Route based on claims

[Ghostbird]

Is it possible to select a route based on the Claims of the HttpContext.User?
My use case is that request by one user should take use a different route than requests by another user.

E.g. a request for /foo by user A should proxy to https://example.com/foo and transform the request to use a client certificate. However a request for /foo by user B should proxy to https://contoso.com/foo and use OIDC client-credentials to get a token for that call.
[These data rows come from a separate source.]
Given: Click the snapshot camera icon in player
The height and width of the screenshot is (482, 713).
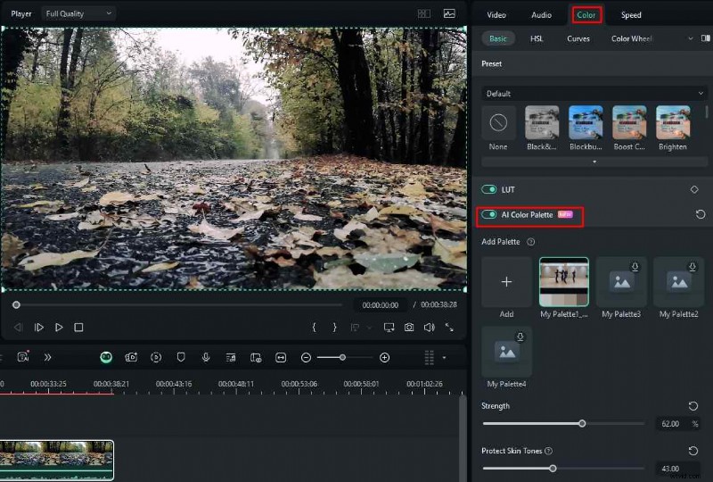Looking at the screenshot, I should [408, 328].
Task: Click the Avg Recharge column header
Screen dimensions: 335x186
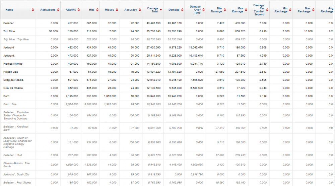Action: point(327,10)
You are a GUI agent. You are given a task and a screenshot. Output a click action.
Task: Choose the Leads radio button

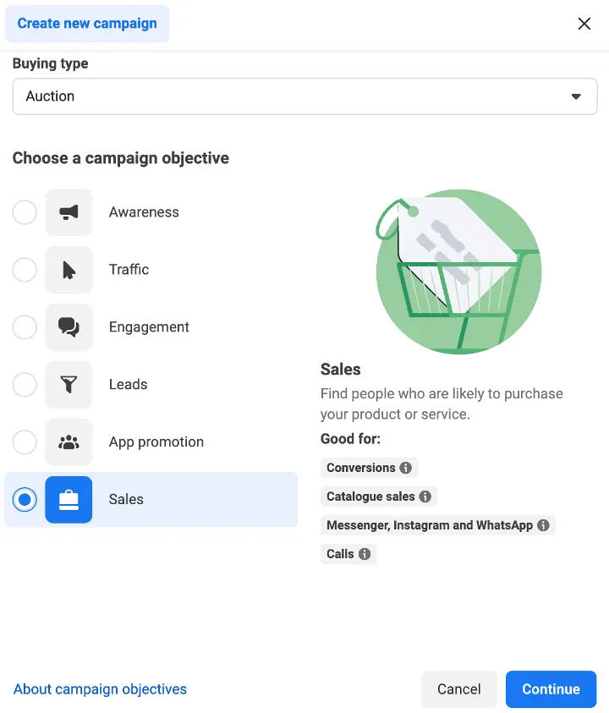(x=25, y=384)
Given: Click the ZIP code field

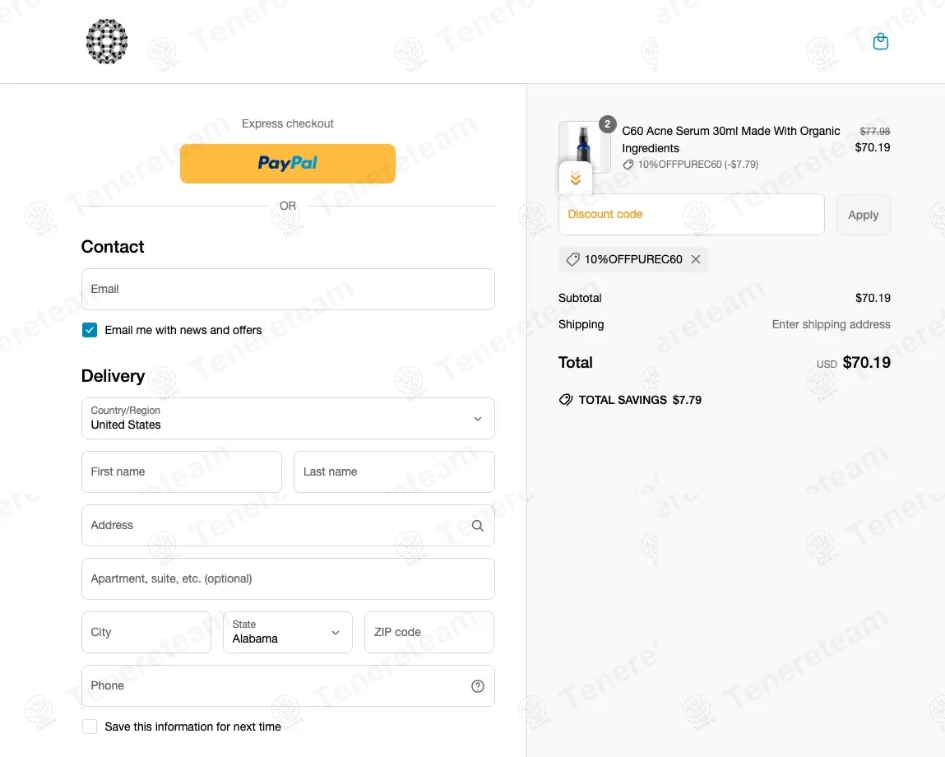Looking at the screenshot, I should pos(429,632).
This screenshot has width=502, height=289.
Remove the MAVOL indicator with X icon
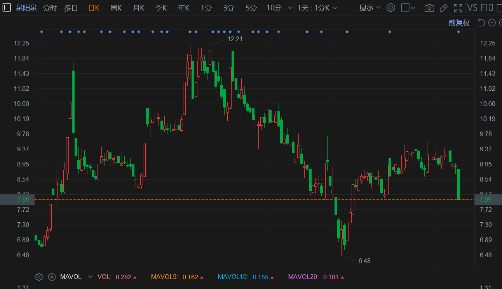tap(52, 277)
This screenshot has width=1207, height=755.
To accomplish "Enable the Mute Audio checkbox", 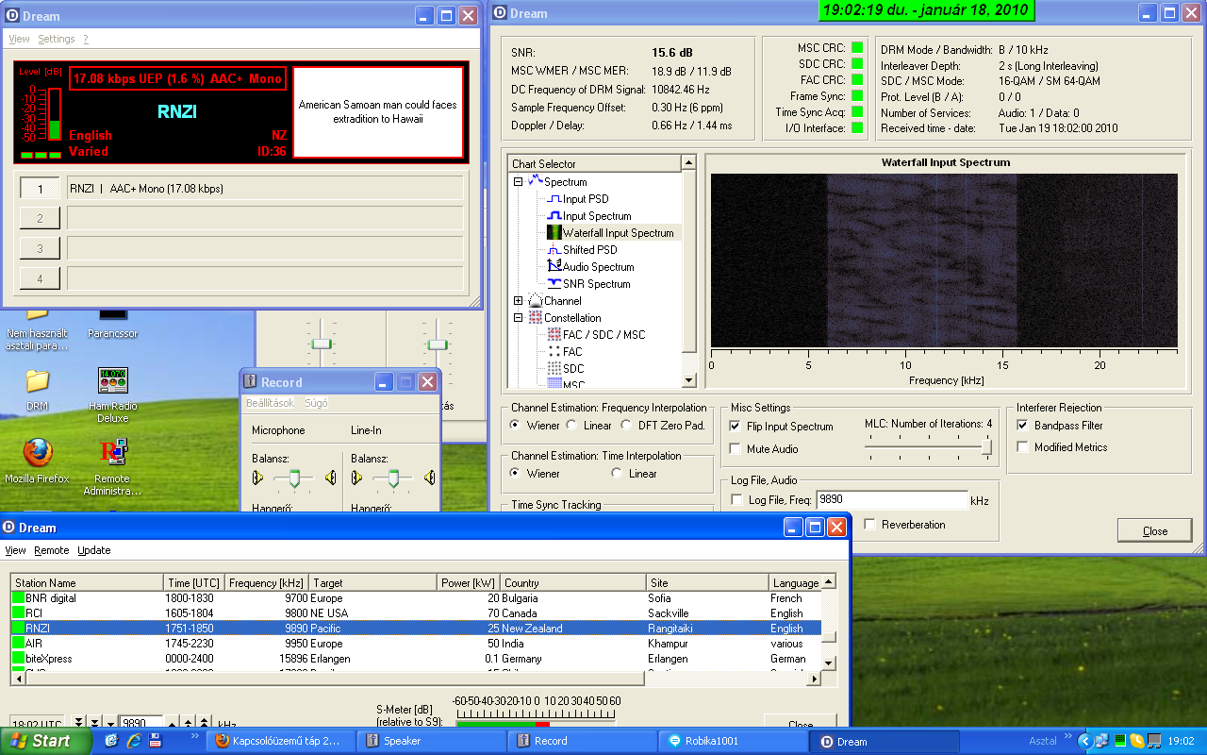I will click(736, 449).
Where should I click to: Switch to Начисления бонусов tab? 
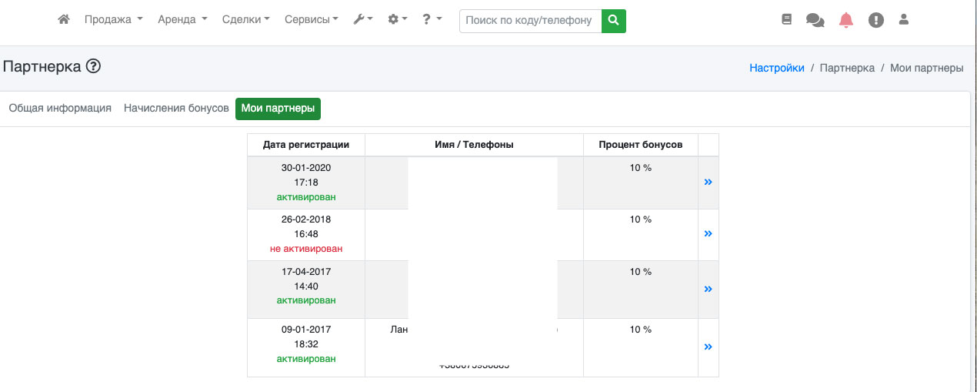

It seems a problem will be that Authorization is predicated on routing in YARP which seems to create a catch-22. My middleware must run before routing, but it needs the authenticated identity, which is only known after routing.

[Tratcher]

Nothing built in, though there are manual ways you could do it. See:
https://github.com/dotnet/yarp/blob/5e0bbb4375b1385ff6a7cafe47fb6217854656d2/samples/ReverseProxy.Direct.Sample/README.md
Or

yarp/src/ReverseProxy/Model/HttpContextFeaturesExtensions.cs

Line 49 in 5e0bbb4

public static void ReassignProxyRequest(this HttpContext context, ClusterState cluster)

Part of the problem is that the type of auth to be performed can be specified per route in aspnetcore, so auth happens after routing.

Do you have auth setup so that it happens before requests and is route independent?